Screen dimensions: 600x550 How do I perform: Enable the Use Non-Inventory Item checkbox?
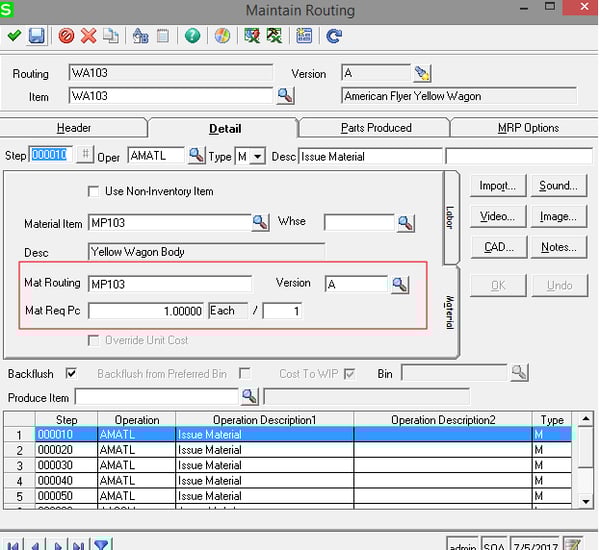[x=94, y=191]
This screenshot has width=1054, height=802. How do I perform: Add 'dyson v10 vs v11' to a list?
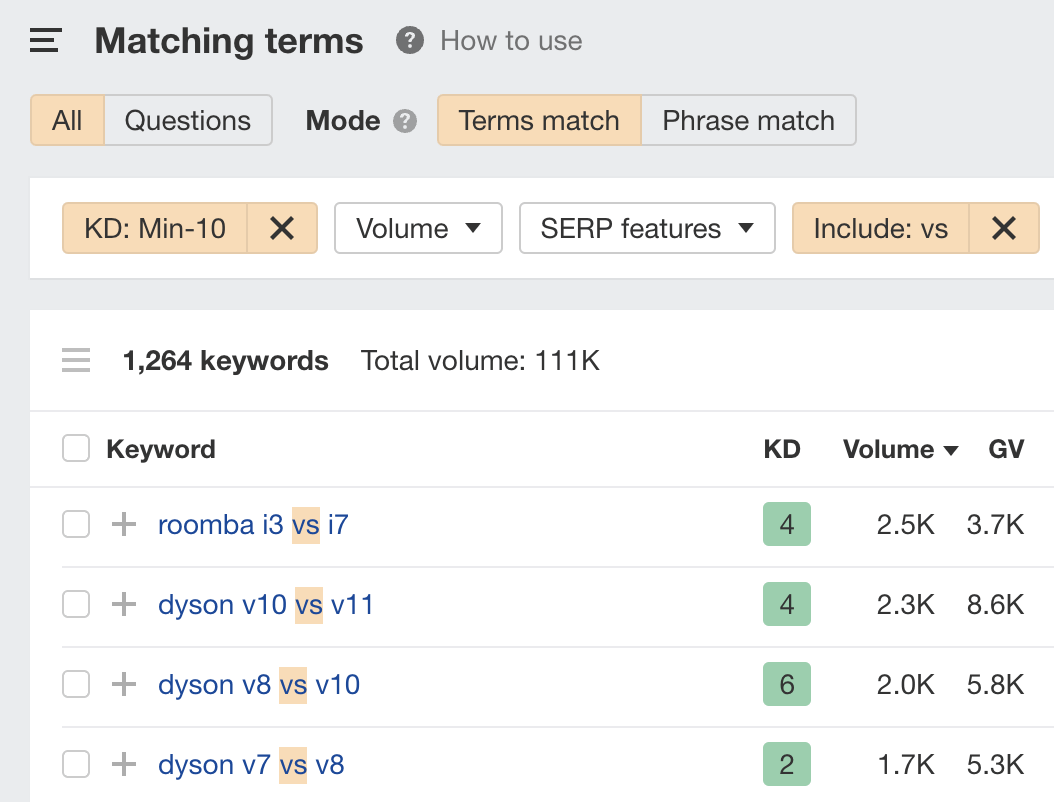click(x=122, y=604)
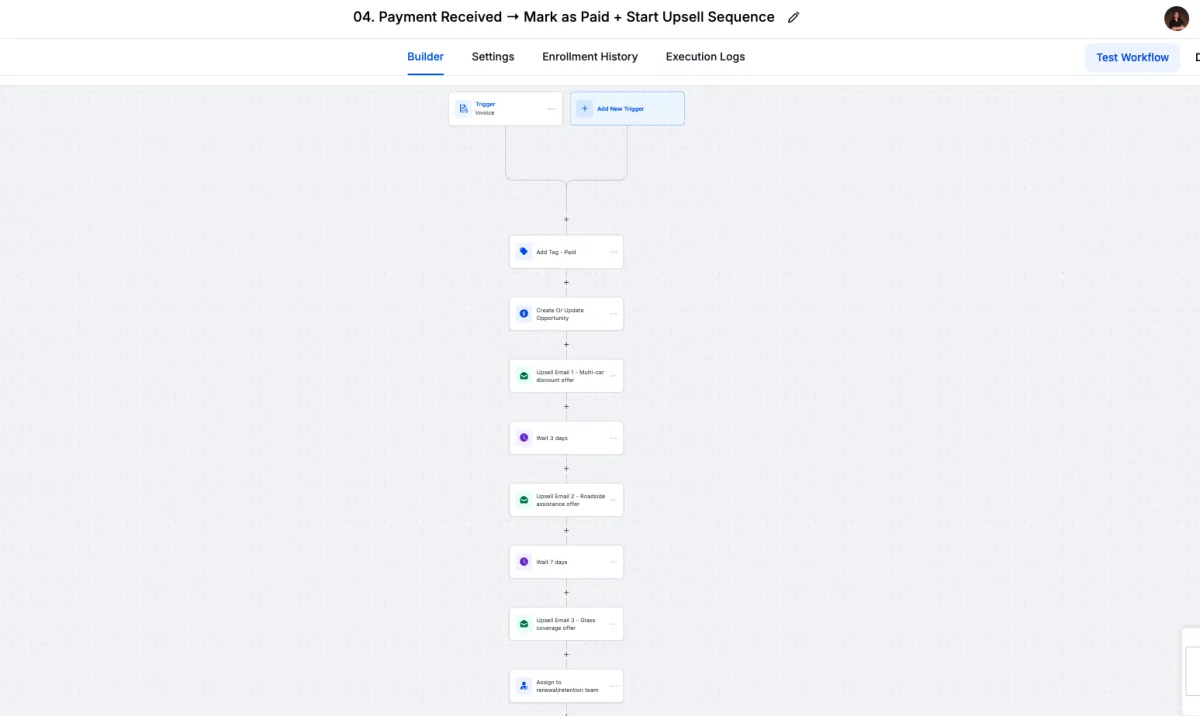Click the Add Tag - Paid tag icon

523,252
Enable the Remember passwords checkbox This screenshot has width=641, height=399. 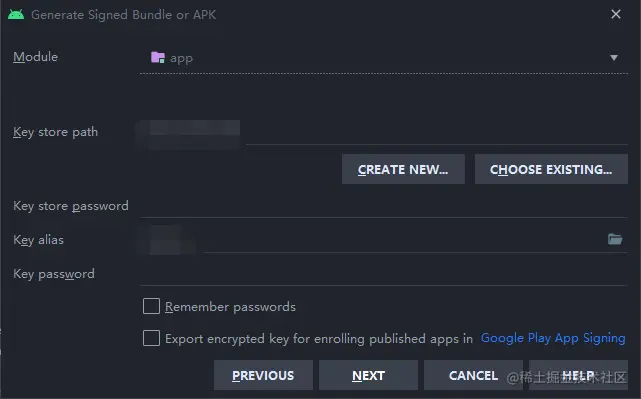pyautogui.click(x=151, y=306)
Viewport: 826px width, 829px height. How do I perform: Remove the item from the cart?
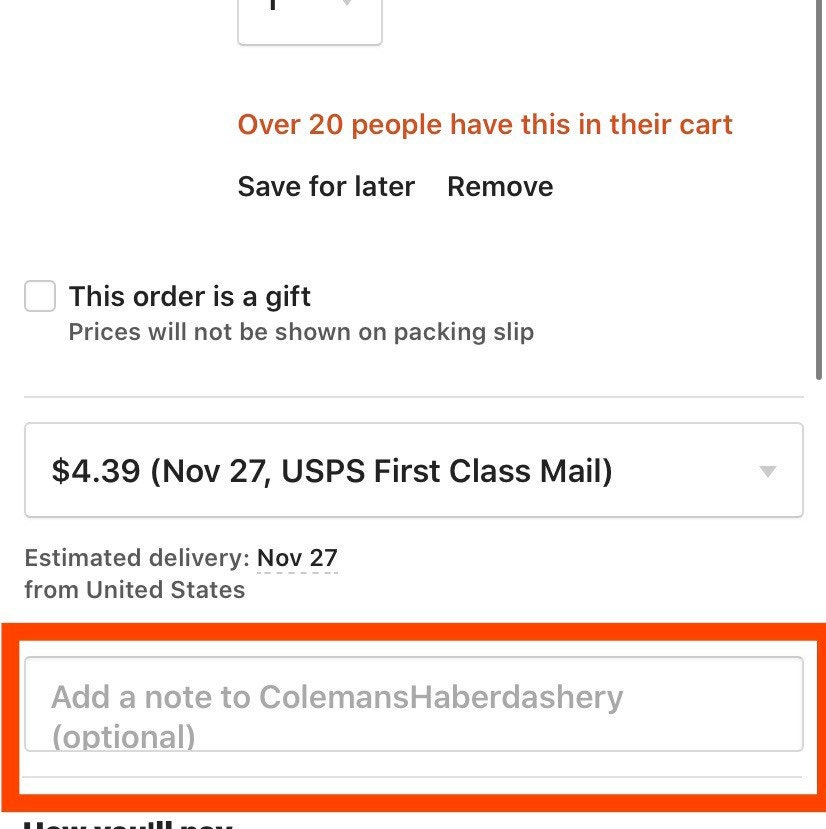[500, 187]
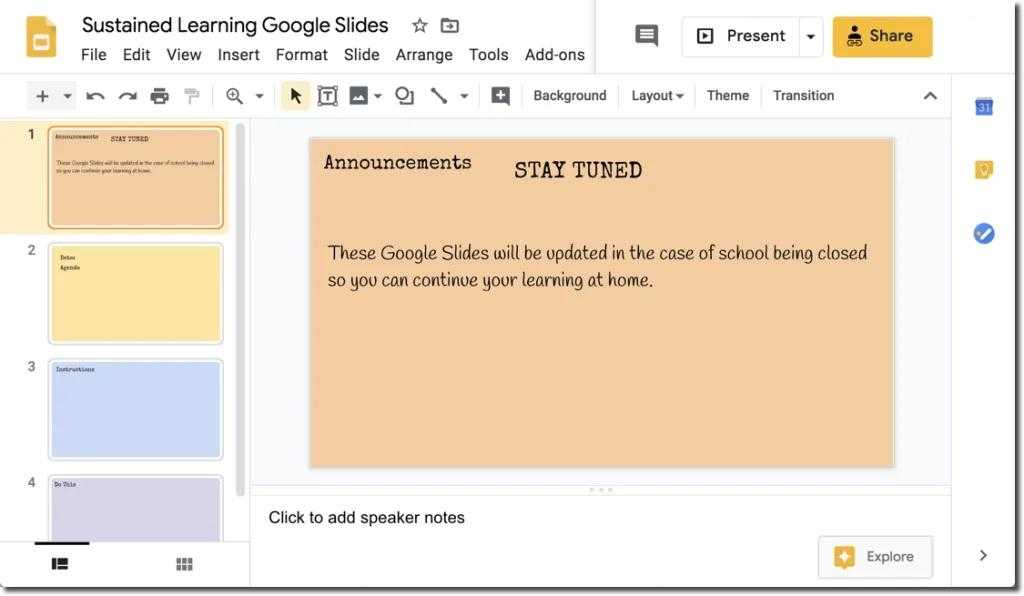1024x596 pixels.
Task: Open the Arrange menu
Action: pyautogui.click(x=424, y=55)
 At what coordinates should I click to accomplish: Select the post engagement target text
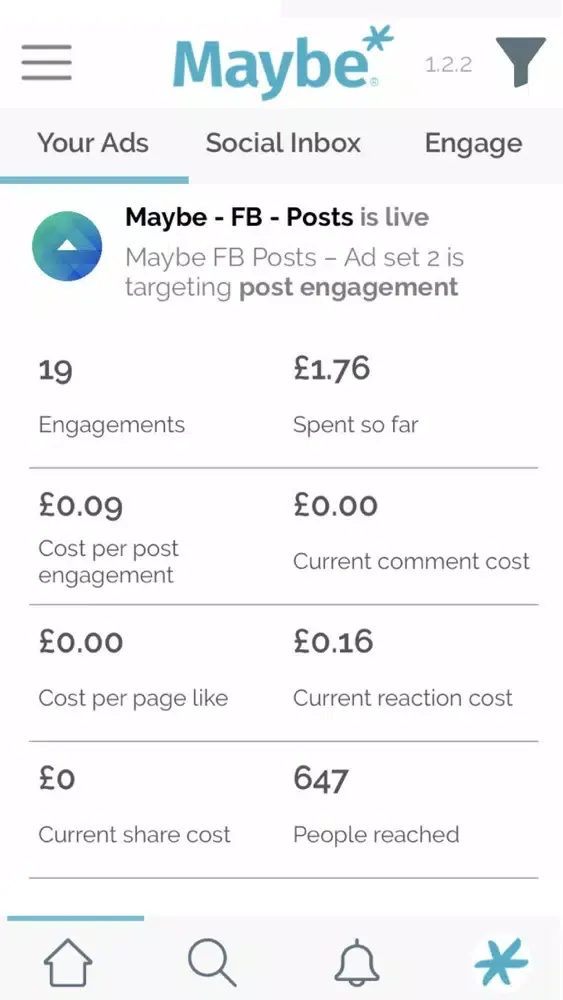tap(348, 288)

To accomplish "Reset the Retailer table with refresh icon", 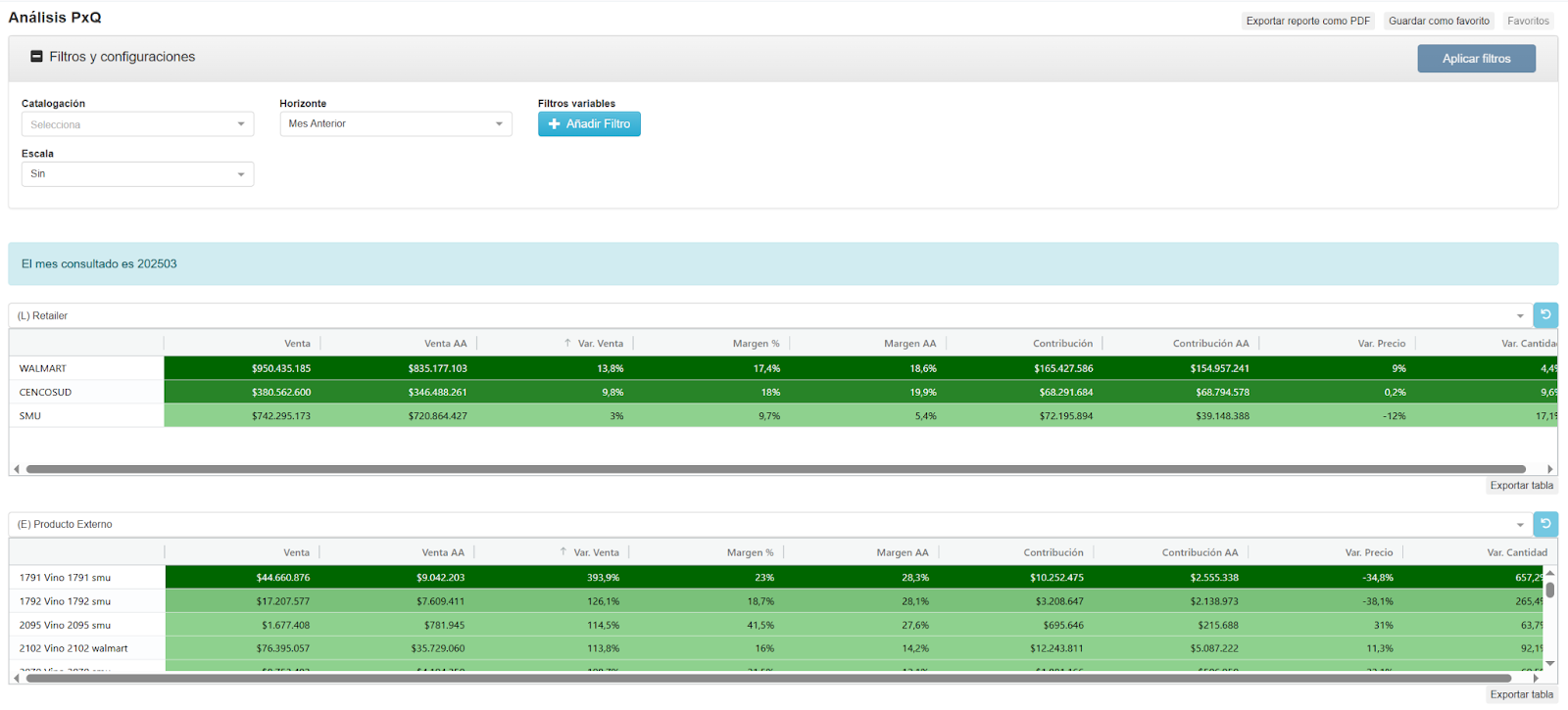I will click(x=1545, y=315).
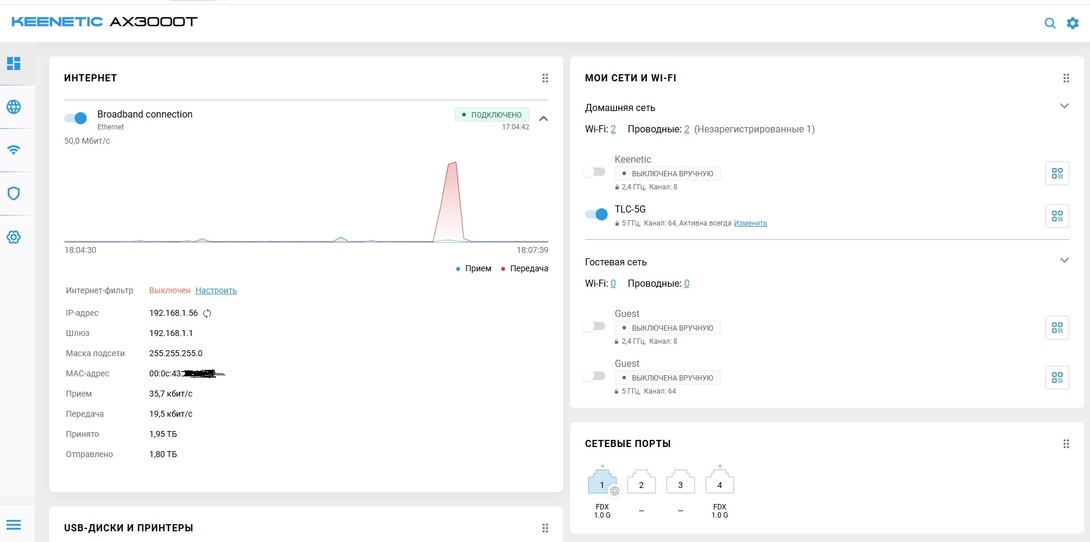Click the Изменить link for the TLC-5G schedule

click(x=750, y=223)
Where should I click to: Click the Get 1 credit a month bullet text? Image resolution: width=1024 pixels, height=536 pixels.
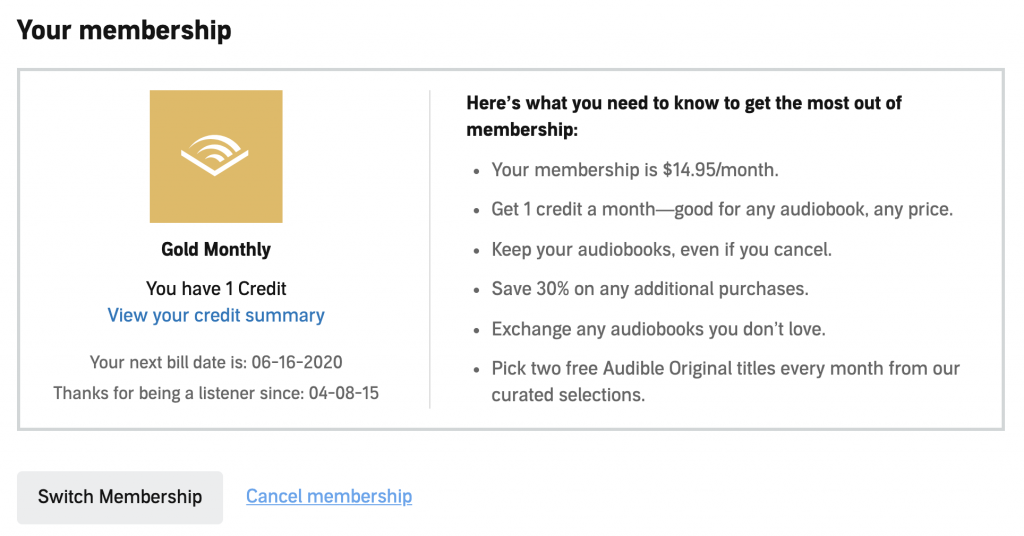point(722,210)
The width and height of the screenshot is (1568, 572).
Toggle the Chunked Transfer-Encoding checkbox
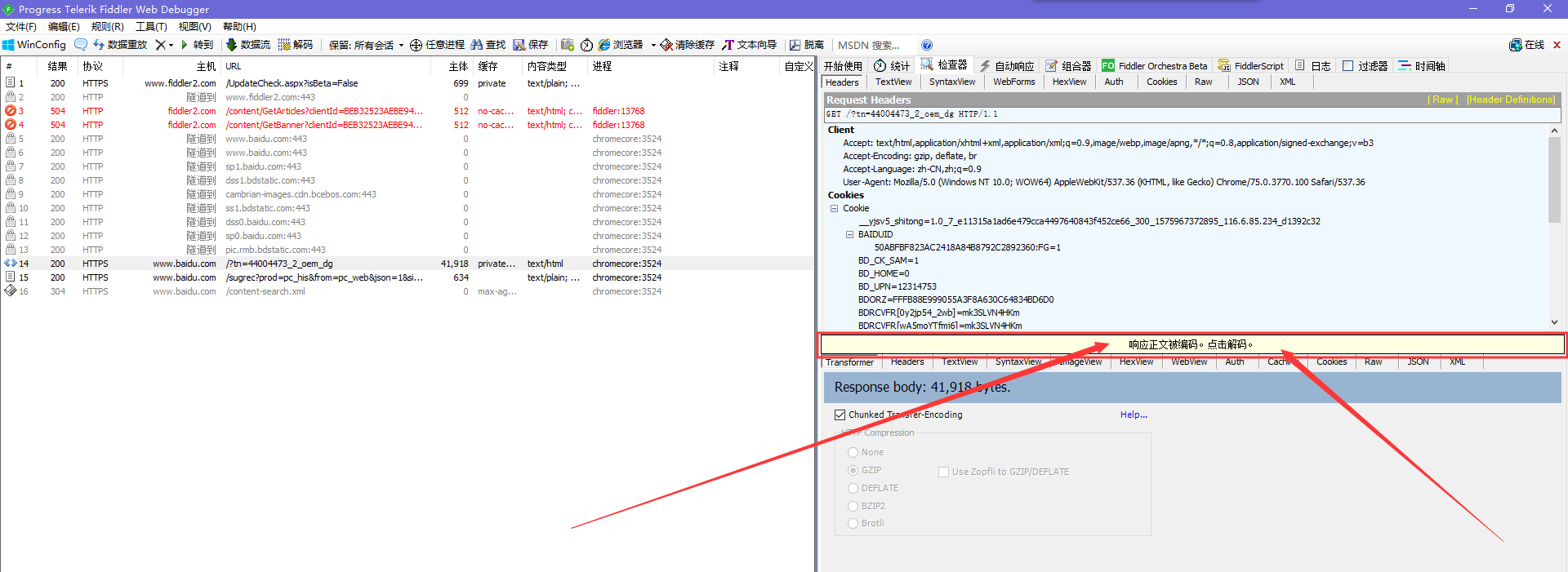[840, 415]
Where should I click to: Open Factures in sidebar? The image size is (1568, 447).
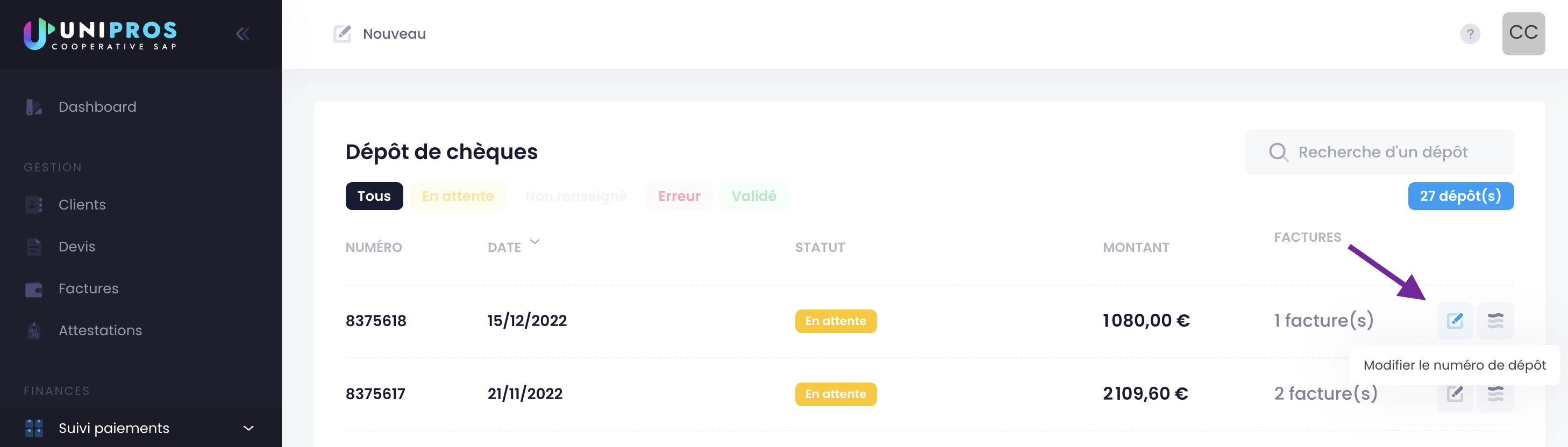(x=88, y=289)
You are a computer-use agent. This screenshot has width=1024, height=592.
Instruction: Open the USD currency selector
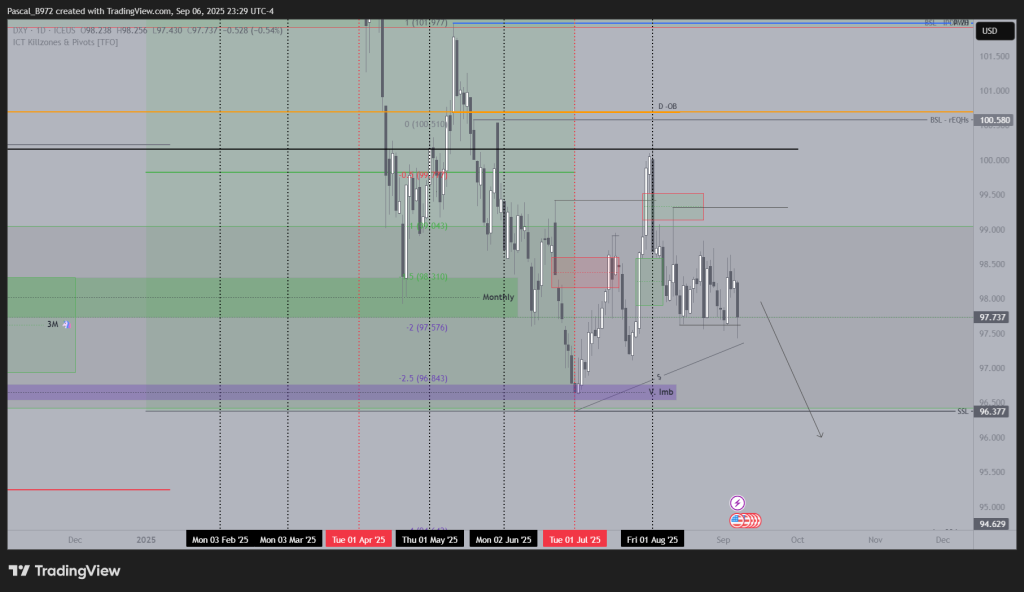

::::::

The problem —
Your output should be the lines from the one with "Where should I click to: Open" through the end of the listing, copied exactly and with the pictures left out.

Response box —
Where should I click to: Open Factures in sidebar? The image size is (1568, 447).
(x=88, y=289)
You are a computer-use agent. This screenshot has width=1024, height=592.
Instruction: Open the USD currency selector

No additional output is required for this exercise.